* _SET TASK_
Extract every line of the material that contains the word "height".

++++ RECORDS TO USE

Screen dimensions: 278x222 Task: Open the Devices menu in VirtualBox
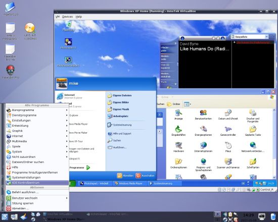point(67,17)
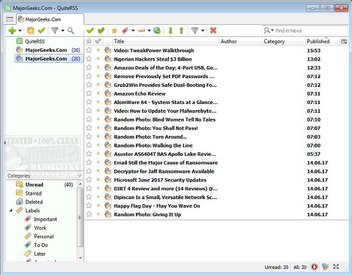Click the globe open in browser icon
The height and width of the screenshot is (275, 352).
157,31
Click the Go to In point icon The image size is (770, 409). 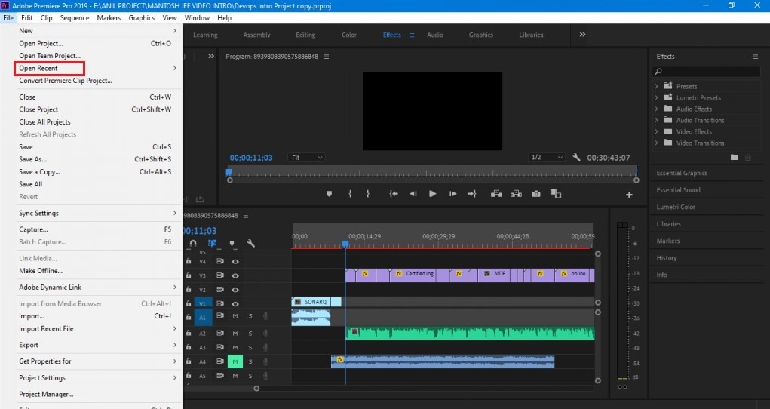click(x=393, y=194)
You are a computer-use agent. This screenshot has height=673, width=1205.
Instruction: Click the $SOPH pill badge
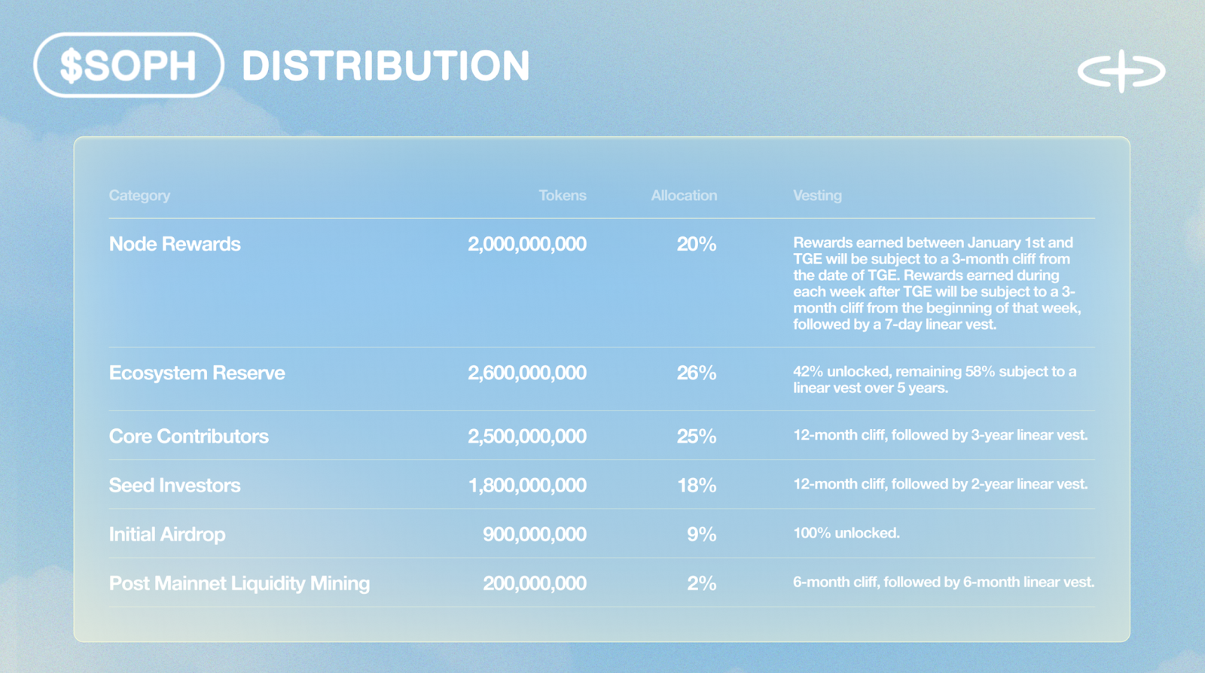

++++++++

* _OUTPUT FOR THIS TASK_
The height and width of the screenshot is (275, 352).
You are a computer-use agent. This screenshot has height=673, width=1205.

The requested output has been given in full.